64.   This Court notes that the actual terms of Skinner's immunity agreements with the federal government could be broader than is required by the Constitution and constitutionally-based decisions such as Kastigar.   Hence it is entirely possible that the federal government, which made the immunity agreements with Skinner, could be subject to more extensive prohibitions on “any” use of information obtained under those agreements in connection with “any” criminal case, as a matter of contract law.   Because the State of Oklahoma was not a party to these agreements, however, the State of Oklahoma is not bound by those actual agreements, though it is bound to respect Skinner's Fifth Amendment privilege and any immunity based upon this privilege.   The current opinion is based upon these constitutional principles, not contract law principles.

65.   But see Apfelbaum, 445 U.S. 115, 100 S.Ct. 948, 63 L.Ed.2d 250 (1980) (discussed supra ).

66.   Nor does it matter that Green and Cole approached the DEA about Skinner's drug activities in the month prior to Skinner kidnapping and torturing Green, particularly since none of this information (or any information derived therefrom) played any role in the current prosecution.

67.   On August 18, 2008, Skinner tendered a “Motion to Supplement the Record” with evidence relating to this claim.   For the reasons discussed herein, this motion is DENIED.

68.   See Rules 3.5 and 3.11(B), Rules of the Oklahoma Court of Criminal Appeals, Title 22, Ch. 18, App. (2008);  see also Brady v.
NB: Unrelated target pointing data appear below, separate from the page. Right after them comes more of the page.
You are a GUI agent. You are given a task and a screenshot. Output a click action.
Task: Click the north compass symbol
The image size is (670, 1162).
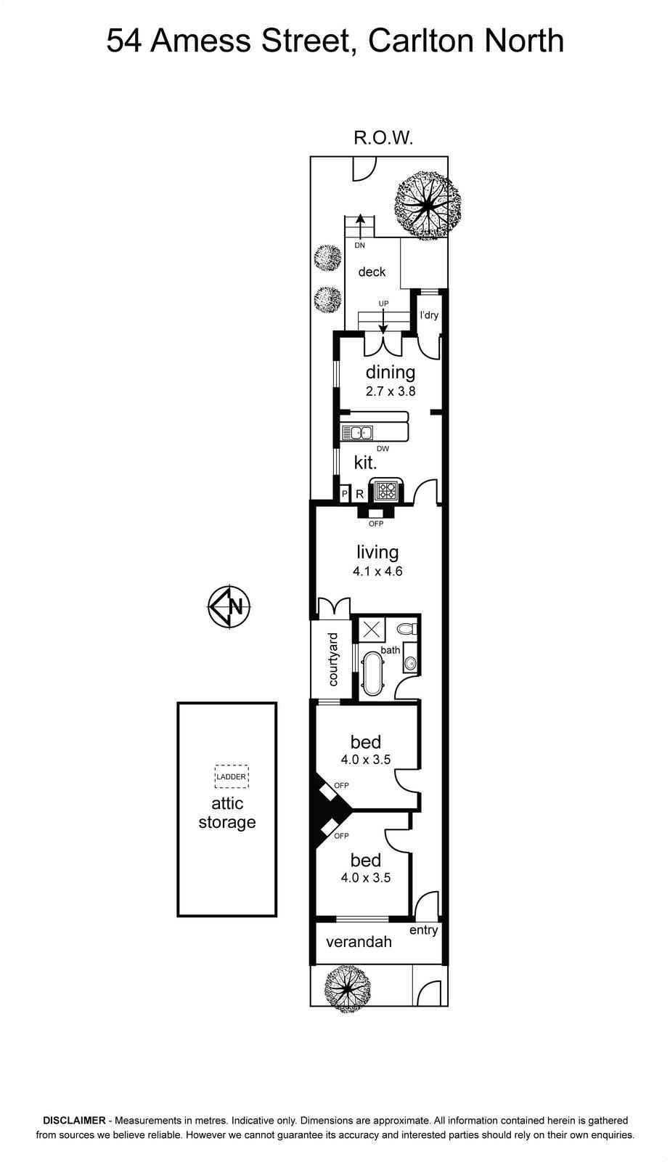[x=229, y=606]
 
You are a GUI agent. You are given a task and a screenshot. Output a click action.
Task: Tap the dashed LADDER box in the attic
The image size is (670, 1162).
[x=232, y=776]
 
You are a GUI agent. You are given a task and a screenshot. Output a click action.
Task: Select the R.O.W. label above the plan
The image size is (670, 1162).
[x=383, y=138]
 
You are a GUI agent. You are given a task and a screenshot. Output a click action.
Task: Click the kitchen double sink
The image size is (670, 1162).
[x=357, y=432]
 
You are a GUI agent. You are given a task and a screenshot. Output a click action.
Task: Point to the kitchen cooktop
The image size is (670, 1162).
[x=386, y=490]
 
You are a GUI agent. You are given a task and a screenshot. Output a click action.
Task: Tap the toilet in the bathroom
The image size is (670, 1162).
[x=407, y=629]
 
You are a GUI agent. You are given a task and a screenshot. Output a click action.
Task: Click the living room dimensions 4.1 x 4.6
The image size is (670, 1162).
[x=377, y=571]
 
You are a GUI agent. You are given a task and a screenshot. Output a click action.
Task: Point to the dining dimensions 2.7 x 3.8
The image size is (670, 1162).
[x=391, y=391]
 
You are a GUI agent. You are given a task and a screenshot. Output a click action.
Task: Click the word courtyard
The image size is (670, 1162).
[x=332, y=659]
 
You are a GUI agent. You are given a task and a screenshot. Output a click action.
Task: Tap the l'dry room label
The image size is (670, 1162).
[x=429, y=315]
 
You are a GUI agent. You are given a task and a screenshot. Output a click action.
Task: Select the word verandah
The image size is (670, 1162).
[x=359, y=941]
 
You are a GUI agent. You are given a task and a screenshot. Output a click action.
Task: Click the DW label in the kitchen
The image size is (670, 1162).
[x=383, y=449]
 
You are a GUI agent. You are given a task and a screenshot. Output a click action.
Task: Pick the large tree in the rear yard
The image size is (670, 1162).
[x=428, y=205]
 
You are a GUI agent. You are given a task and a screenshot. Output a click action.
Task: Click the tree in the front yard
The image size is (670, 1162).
[x=348, y=988]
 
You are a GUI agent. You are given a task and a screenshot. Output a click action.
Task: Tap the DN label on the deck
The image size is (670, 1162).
[x=359, y=245]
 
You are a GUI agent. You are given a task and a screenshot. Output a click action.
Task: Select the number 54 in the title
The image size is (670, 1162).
[x=124, y=41]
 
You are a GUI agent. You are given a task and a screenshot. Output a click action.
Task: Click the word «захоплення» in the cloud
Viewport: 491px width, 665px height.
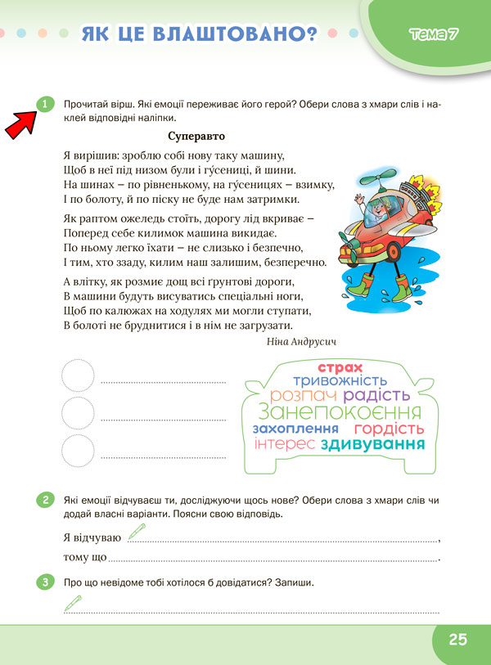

Maryland, 373 U.S. 83, 83 S.Ct. 1194, 10 L.Ed.2d 215 (1963).

69.   The “non-disclosed” information that Skinner cites comes from the presentence investigation report in Krystle Cole's case.   Cole pled “no contest” in her case almost five months after Skinner's trial was completed, and the cited report was filed more than four months after that plea.   In addition, the supposedly “exculpatory” information contained therein relates to the extent of Cole's involvement in Green's ordeal.   In relation to Skinner, the cited material is insignificant, irrelevant, and unclear.   It certainly would not have made any difference in Skinner's trial.

70.   See 22 O.S.2001, § 1347 (“Interstate Agreement on Detainers”).

71.   See Rule 3.5, Rules of the Oklahoma Court of Criminal Appeals, Title 22, Ch. 18, App. (2008).

72.   See 22 O.S.2001, § 1347 (Article IV(c)) (noting that “for good cause shown in open court,” trial court may grant “any necessary or reasonable continuance,” without violating IADA's 120-day rule).   Skinner has totally failed to allege or establish that the continuances granted in his case were for something other than “good cause.”

73.   This Court notes that Skinner's primary challenge is to the prosecutor's reference to Skinner, during opening statements, as someone “who manufactures [hallucinogenic] drugs,” which was objected to by defense counsel.   At a sidebar following this objection, the trial court asked defense counsel if he wanted the jury specifically admonished that the “manufacturing of drugs” was not an issue in the case and should not be considered.   Defense counsel chose to have this admonishment given, which was then done.   The issue was not raised again.   This single, isolated comment certainly did not render Skinner's trial unfair.   Regarding Skinner's claim about arguing “facts that were not in evidence,” it is not even clear what particular factual assertion Skinner is challenging.   And there is nothing unfairly prejudicial in the material quoted.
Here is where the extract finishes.